According to Gerhard Buitendag, CIO of FNB Enterprise Resource Planning, “The COBIT framework has helped us focus on the high-impact, high-value problem areas in our processes, thereby ensuring big returns for relatively little change. It helped us declutter the problems we had in our processes.”


Plans for Future Use

The IT governance program was launched as a self-assessment against the various level-1 COBIT 5 practices and work products. The self-assessment was valuable in identifying many new areas of risk and issues, but to provide more assurance, the program will evolve to a class 3 assessment, as described in the COBIT Assessor Guide: Using COBIT 5, in which supportive evidence will be gathered to ensure base practices are effective.


Conclusion

The IT governance program successfully achieved its objectives by providing a clear understanding of the potential risk and issues in each of the processes. The priority risk and issues were addressed through remediation projects that improved the risk posture and IT service delivery of FNB. Another positive advantage was that the program provided knowledge sharing and education to the CIOs’ teams as to the coverage of IT. This could be seen especially in teams that were focused on very specific objectives like development, operations or support.

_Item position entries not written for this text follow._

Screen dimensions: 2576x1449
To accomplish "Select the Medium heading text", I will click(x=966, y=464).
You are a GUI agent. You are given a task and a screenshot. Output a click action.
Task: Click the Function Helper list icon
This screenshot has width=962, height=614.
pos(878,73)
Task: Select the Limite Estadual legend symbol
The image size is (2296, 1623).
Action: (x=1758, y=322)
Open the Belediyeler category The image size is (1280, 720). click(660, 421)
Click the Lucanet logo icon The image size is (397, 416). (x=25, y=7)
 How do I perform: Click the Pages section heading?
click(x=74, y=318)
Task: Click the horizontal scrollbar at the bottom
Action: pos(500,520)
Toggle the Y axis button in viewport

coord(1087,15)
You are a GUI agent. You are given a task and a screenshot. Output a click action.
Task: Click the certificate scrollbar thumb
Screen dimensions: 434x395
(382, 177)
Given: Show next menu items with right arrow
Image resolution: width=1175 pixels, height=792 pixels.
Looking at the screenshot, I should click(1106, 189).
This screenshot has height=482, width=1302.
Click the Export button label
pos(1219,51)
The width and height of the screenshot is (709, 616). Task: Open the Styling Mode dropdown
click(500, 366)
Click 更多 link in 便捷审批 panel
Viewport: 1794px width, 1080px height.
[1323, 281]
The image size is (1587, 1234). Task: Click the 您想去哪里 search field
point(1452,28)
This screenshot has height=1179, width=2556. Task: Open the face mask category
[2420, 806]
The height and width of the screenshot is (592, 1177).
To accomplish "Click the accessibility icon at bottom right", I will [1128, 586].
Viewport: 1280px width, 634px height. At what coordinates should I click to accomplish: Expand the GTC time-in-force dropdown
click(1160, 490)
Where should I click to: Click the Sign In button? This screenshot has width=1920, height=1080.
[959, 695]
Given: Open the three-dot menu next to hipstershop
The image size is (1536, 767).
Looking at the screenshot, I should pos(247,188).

Overall, response to the program has been favorable. Sundesh Balraj, head of IT risk for FNB, noted the ability to use COBIT as a compass to map and prioritize the key IT goals together with the gap that needed to be bridged. “This enabled us to move from okay to good,” he added. “COBIT provided us with a standardized view across all IT domains, which meant stakeholders across the first and second line of defense now had the same vocabulary and expectations of IT.”


Acknowledgment

The author would like to extend thanks to Avin Mansookram, CISA, CGEIT, COBIT 5 Assessor, MFT Executive Advisory Services, who initiated the compilation of this article and performed extensive editing and review. In addition, the author would like to extend thanks to Sundesh Balraj, FNB, for providing valuable feedback.


James Reeve, CISA, CRISC, CISM, CGEIT, COBIT 5 Foundation and Assessor

Is the team lead at the divisional IT Risk team of FNB. His experience spans 17 years and covers many different industries including financial services, online gaming and fast-moving consumer goods (FMCG). He is passionate about IT governance and risk and believes both are essential to achieve a future of sustainable and ethical business that is desperately needed in the world today.